This 3D Printer Is a Real Glass Act

Silica glass, also known as fused silica or quartz glass, is a type of glass composed primarily of silicon dioxide. It is produced by melting high-purity silica sand or quartz crystals and then cooling the molten material to form a solid glass. This substance has some unique properties that make it indispensable for a number of applications.

It is highly transparent to visible light, which allows it to transmit light with minimal absorption or distortion. This makes silica glass ideal for use in producing high-quality lenses, windows, prisms, and optical fibers. This glass also has a very high melting point above 3,000 degrees Fahrenheit that make it well-suited for use in furnace windows, laboratory equipment, and aerospace components.

The multitude of useful applications requiring silica glass have given rise to an interest in manufacturing objects with this material via 3D printing. However, fabricating objects with features at the microscale level required for many interesting use cases has proven to be highly challenging. The stability and the brittleness of silica glass makes it difficult to work with, and necessitates the introduction of complex and energy-intensive procedures like sintering the glass at over 2,200 degrees Fahrenheit. Moreover, such processes can introduce impurities and other defects into the printed objects.
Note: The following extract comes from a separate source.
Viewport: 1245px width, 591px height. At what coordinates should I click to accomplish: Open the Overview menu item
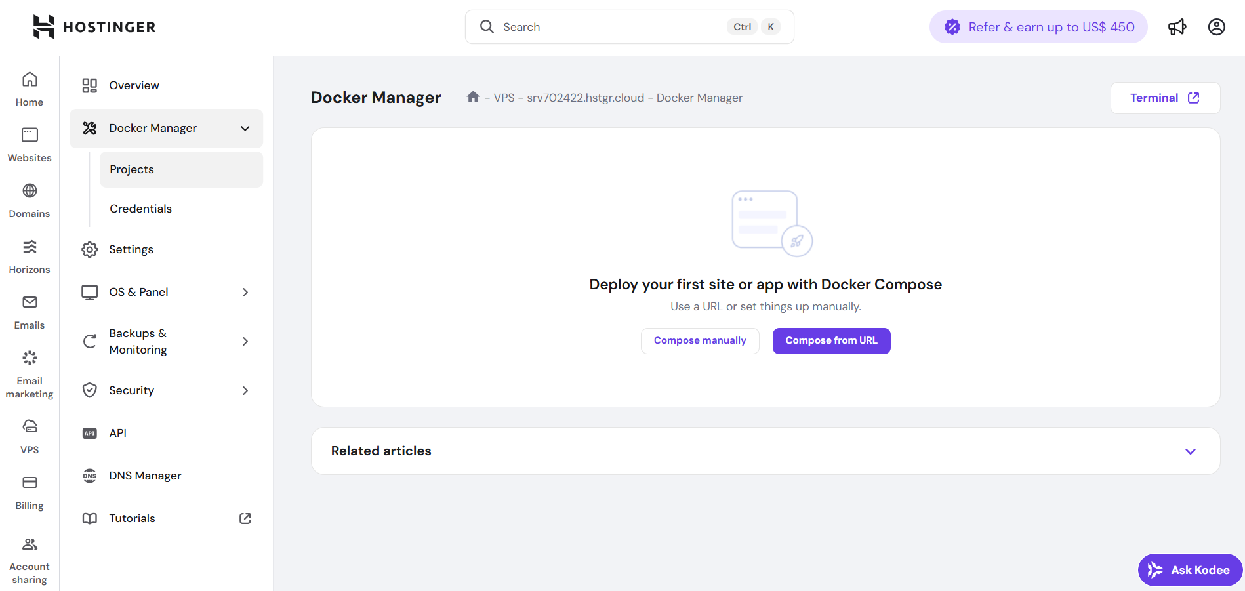pos(134,85)
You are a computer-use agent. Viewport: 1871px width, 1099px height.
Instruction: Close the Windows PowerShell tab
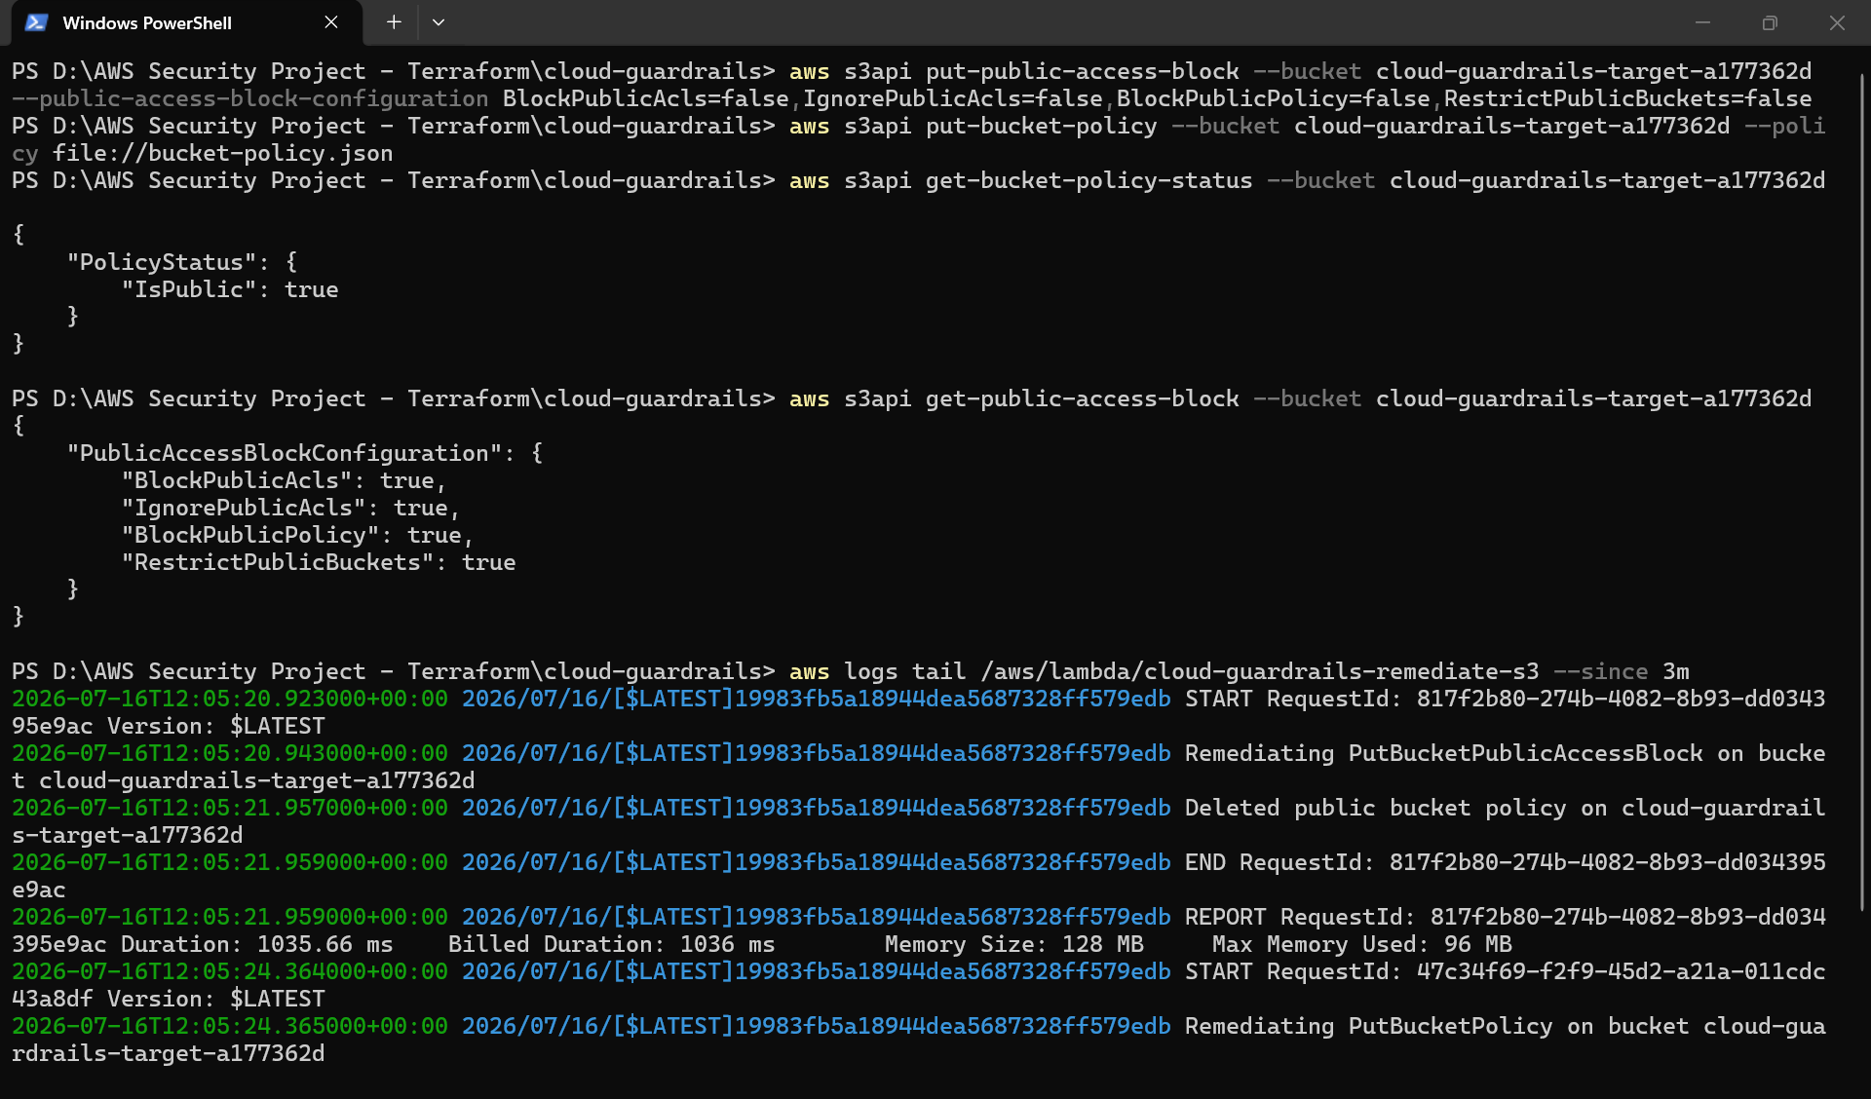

A simpler method of 3D printing glass objects with microscale resolution has recently been described that promises to make the fabrication of high-quality optics, and other objects, much more practical. The team, led by researchers at the KTH Royal Institute of Technology in Sweden have eliminated the need for high-temperature sintering with their novel approach. Using this technology, the researchers have 3D printed glass objects that are smaller and more detailed than was previously possible.
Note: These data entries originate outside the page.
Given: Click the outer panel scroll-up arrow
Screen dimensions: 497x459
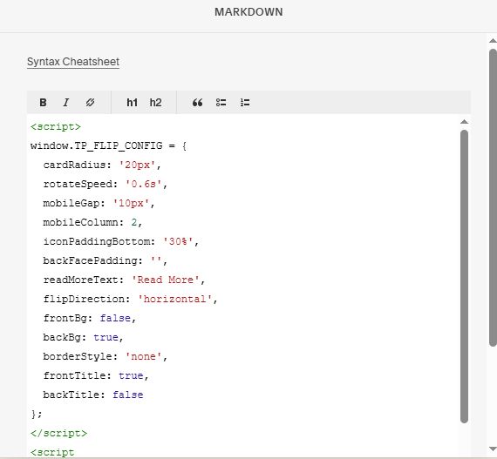Looking at the screenshot, I should click(493, 41).
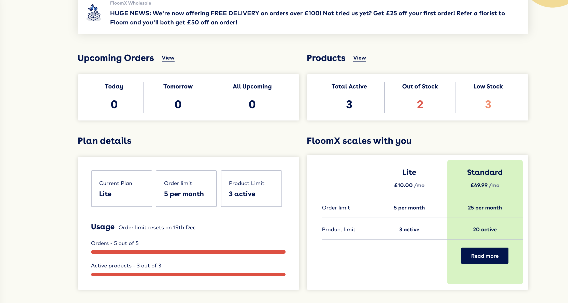The width and height of the screenshot is (568, 303).
Task: Select the Out of Stock count
Action: 420,104
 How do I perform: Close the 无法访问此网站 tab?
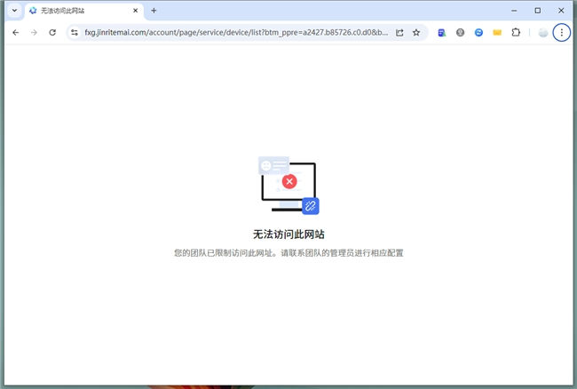[136, 11]
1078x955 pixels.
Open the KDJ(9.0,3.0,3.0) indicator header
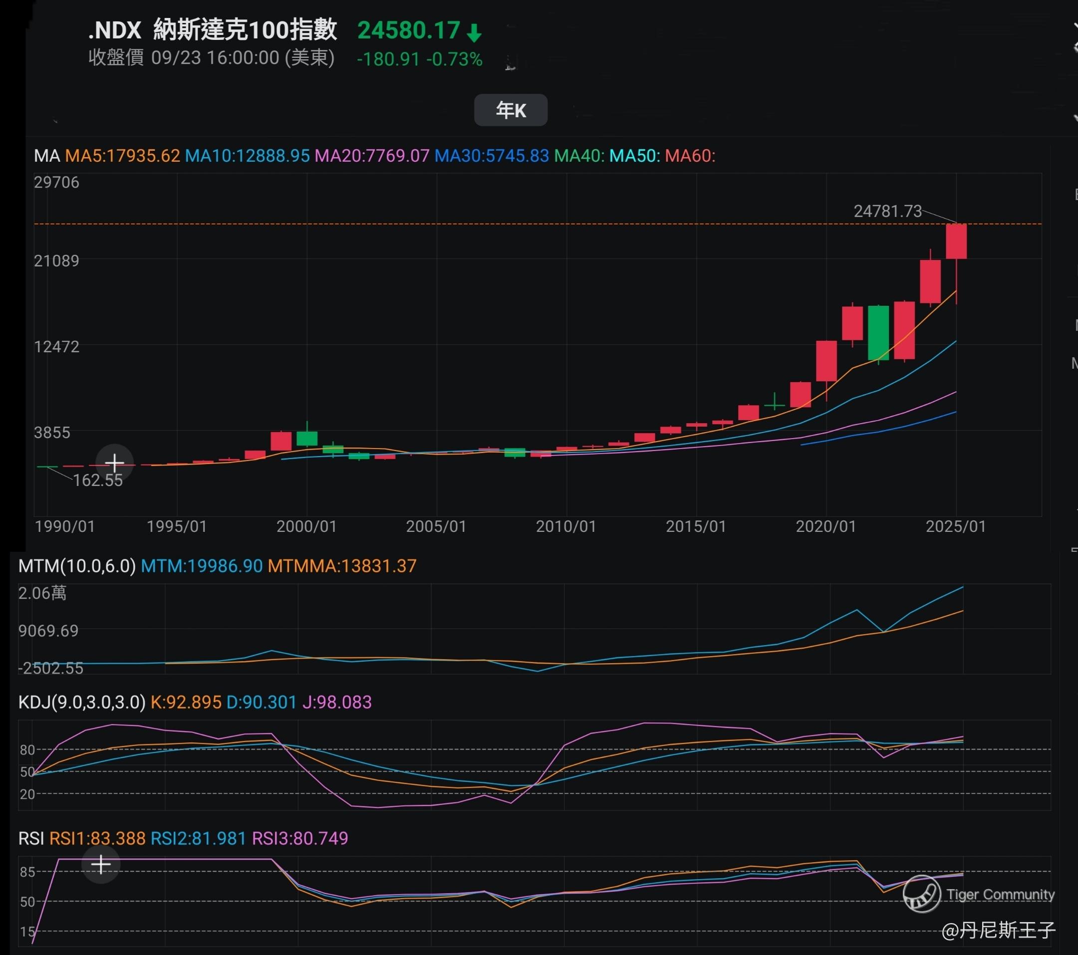tap(82, 702)
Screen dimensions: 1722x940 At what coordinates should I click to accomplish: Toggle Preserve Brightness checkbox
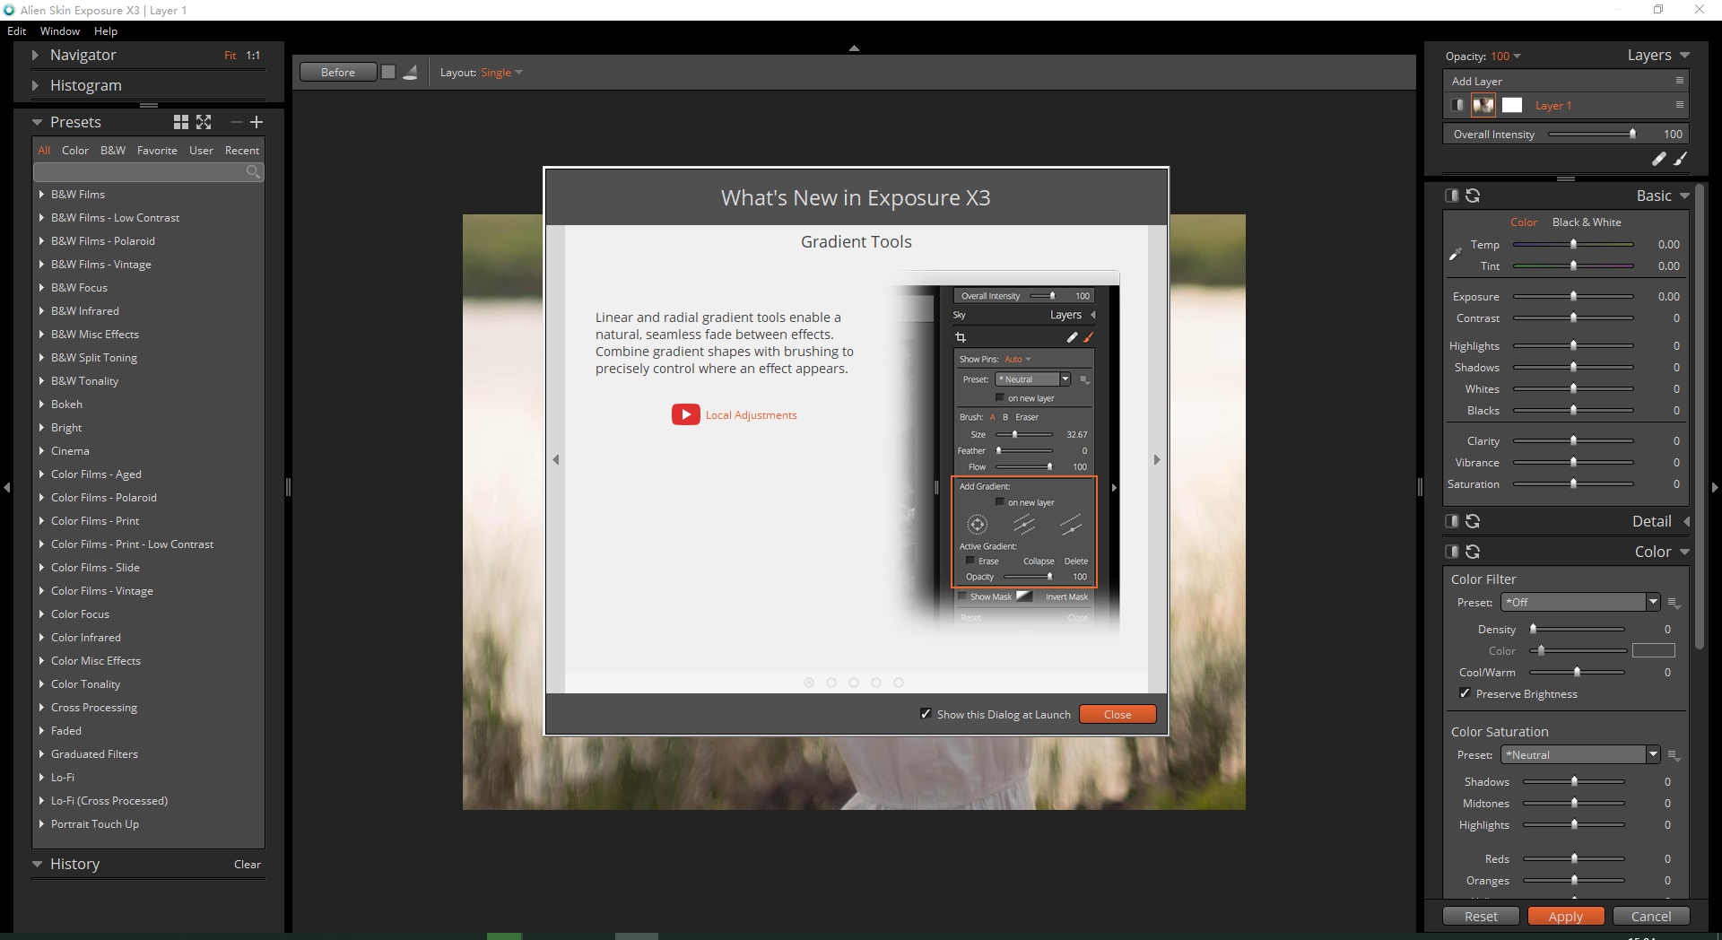[1465, 693]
The key to the team’s success is a process in which hydrogen silsesquioxane is locally crosslinked to silica glass using nonlinear absorption of laser pulses less than one billionth of a second in duration. This produces an optically transparent glass, but not necessarily pure enough for all applications due to the presence of 4-membered silicon-oxygen rings and photoluminescence. Where such purity is required, an optional annealing step can be added to the process that will render the final product indistinguishable from pure fused silica.

This breakthrough technology allows for 3D glass printing to be used in practical scenarios, and using commercial materials that are readily available. To demonstrate their methods, the team 3D printed the world’s smallest wineglass, which has a rim smaller than the width of a human hair. Such a glass could be just what you are looking for if you are craving a few nanoliters of wine. But in all seriousness, the wineglass was printed to demonstrate the system’s capabilities, not for any utility that the glass itself could offer — perhaps the team simply did not want to 3D print yet another Pokémon character to sit on their desks?

On a more practical note, a tiny optical resonator was also printed, showing how useful parts for applications like fiber optic telecommunications can also be produced on demand. The work done by this group is a huge leap forward in the field, and the researchers expect that it will simplify the fabrication of many technologies. They are also exploring ways to add additional functionalities to objects printed with their system. They suggest that adding nanodiamonds to the mixture might enable hybrid quantum photonics integration, for example. Another idea being explored is the addition of ferrous nanoparticles to achieve magnetic remote control of printed items.